KOREA's biggest car company Hyundai has ambitions to enter Formula 1 racing as part of its dream to become a world class automobile company. At the moment the company is a minnow in the automotive world, producing around 1.5m cars a year but its sales are increasing, despite the setbacks in the Asian economies in recent years. Last week the company announced that its first half sales for the year are up 10% compared to 2000 and only around half of the 800,000 cars sold went abroad, which suggests that there is considerable potential for boosting sales around the world.
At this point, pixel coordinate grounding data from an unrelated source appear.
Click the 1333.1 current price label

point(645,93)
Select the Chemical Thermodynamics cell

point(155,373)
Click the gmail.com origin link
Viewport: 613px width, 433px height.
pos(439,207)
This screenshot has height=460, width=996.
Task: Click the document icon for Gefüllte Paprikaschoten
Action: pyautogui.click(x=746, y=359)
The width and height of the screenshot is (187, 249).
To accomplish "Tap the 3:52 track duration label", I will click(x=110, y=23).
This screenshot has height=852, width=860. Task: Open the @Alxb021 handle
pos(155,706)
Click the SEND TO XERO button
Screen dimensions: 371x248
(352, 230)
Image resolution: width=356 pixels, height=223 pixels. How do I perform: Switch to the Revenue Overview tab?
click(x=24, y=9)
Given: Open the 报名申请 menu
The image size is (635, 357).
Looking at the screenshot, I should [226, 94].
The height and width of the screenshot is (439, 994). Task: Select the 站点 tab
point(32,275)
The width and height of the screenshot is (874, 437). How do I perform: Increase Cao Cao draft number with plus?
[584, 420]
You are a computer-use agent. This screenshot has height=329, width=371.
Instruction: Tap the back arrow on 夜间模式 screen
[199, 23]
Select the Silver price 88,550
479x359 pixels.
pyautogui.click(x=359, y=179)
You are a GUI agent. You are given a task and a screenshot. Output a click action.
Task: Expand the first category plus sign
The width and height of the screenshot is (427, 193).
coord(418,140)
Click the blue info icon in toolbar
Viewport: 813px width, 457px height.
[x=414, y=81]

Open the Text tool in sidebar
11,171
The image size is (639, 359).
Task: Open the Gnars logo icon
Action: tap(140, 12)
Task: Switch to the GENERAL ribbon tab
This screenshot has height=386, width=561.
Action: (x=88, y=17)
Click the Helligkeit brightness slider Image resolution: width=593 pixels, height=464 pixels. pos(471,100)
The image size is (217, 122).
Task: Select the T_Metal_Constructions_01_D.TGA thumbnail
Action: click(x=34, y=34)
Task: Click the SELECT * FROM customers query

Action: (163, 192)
To date Hyundai has been an impressive success story. Started in 1967 to assemble Ford cars for the Korean market, the company began building the Hyundai Pony in 1974 in a joint venture with Mitsubishi Motors. Cheap labor in Korea and high quality workmanship enabled the company to undercut Japanese and western companies and the Pony, Stellar and Excel models all sold well. This success enabled the firm to invest in a different philosophy. The company opened its Namyang R&D Center and went on to build its first proprietary engine in 1991. The next step was a switch into a sportier and more luxurious range of cars with the launch of the Scoupe, the Elantra and the Accent. In order to advertise the cars the company made its first forays into international competition with victory on America's most famous hillclimb event Pike's Peak.

Since then the company has entered the World Rally Championship with the Accent WRC. The company has two cars being campaigned by Alister McRae and Kenneth Erickson and is now beginning to look at an even bigger sporting involvement. We hear from Korea that plans have been drawn up for a full Formula 1 standard test track and before the economic problems of 1998 and 1999 there were well-advanced plans for there to be a Korean GP. The conclusion therefore is that Hyundai should be watched closely in the years ahead as an assault on F1 should not be discounted.